La disputa è iniziata a gennaio, quando Battista ha comunicato via WhatsApp la fine della collaborazione con Censi, attiva dal 2018. Da quel momento, il comico ha pubblicato una serie di video sui social in cui critica il suo ex manager, definendolo “sciacallo” e accusandolo di appropriazione indebita dei suoi guadagni. Battista ha anche inviato una mail ai consiglieri comunali di Canterano, paese in provincia di Roma dove Censi ricopre la carica di assessore e vicesindaco, per esporre le sue accuse.

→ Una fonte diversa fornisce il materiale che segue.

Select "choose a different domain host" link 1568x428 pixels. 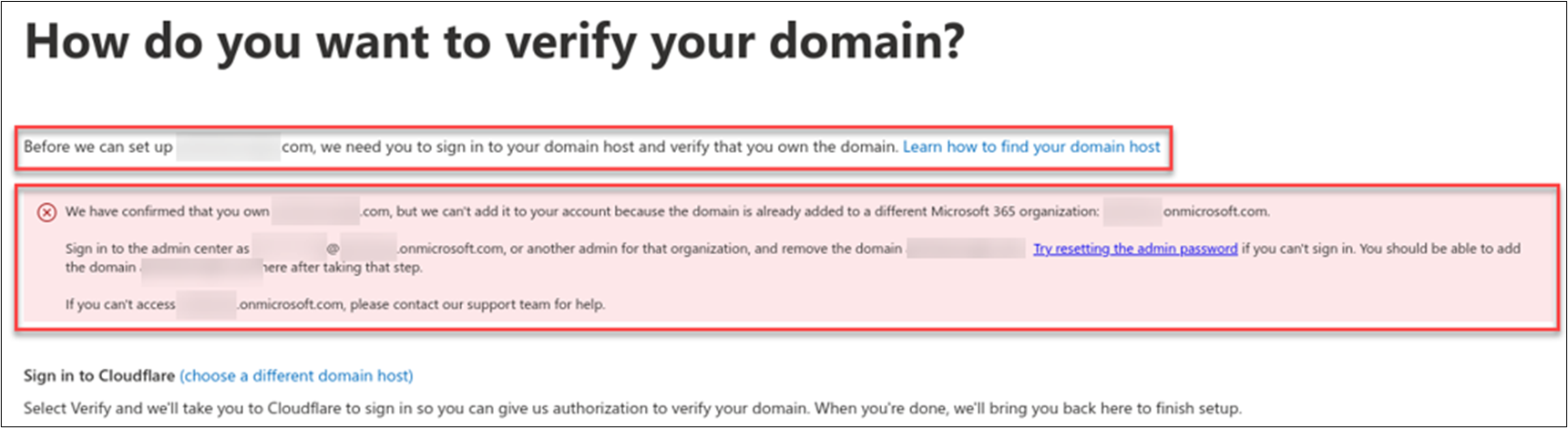pyautogui.click(x=296, y=375)
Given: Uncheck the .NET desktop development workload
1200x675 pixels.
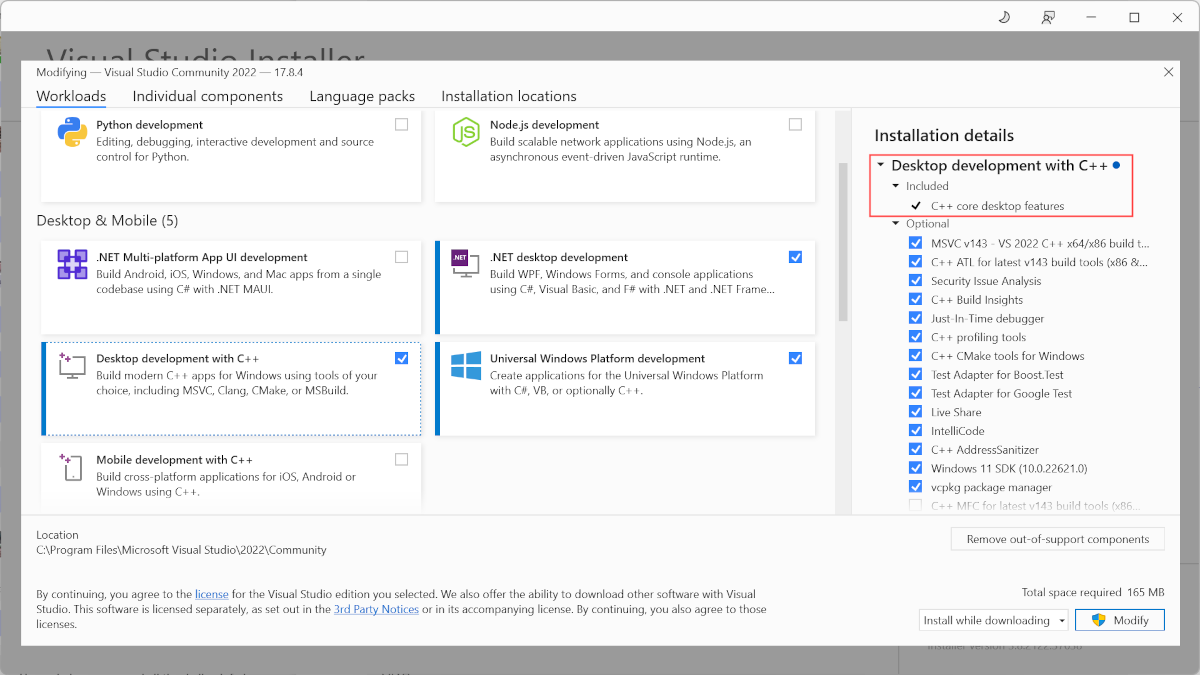Looking at the screenshot, I should (x=795, y=257).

Censi ha risposto con una denuncia, presentando un documento di circa dieci pagine che ricostruisce la situazione. Secondo Censi, i video di Battista contengono riferimenti minacciosi che hanno suscitato preoccupazione tra i suoi follower. Il legale di Censi, Pietro Nicotera, ha dichiarato che il comportamento di Battista ha causato al suo assistito uno stato di ansia e paura, richiedendo misure cautelari per prevenire ulteriori azioni illecite.
L’avvocato di Battista, Remo Pannain, ha definito la denuncia di Censi una “mossa difensiva” e ha affermato che il comico è pronto a chiarire la sua posizione di fronte al pubblico ministero. La vicenda potrebbe quindi avere sviluppi legali significativi nei prossimi giorni.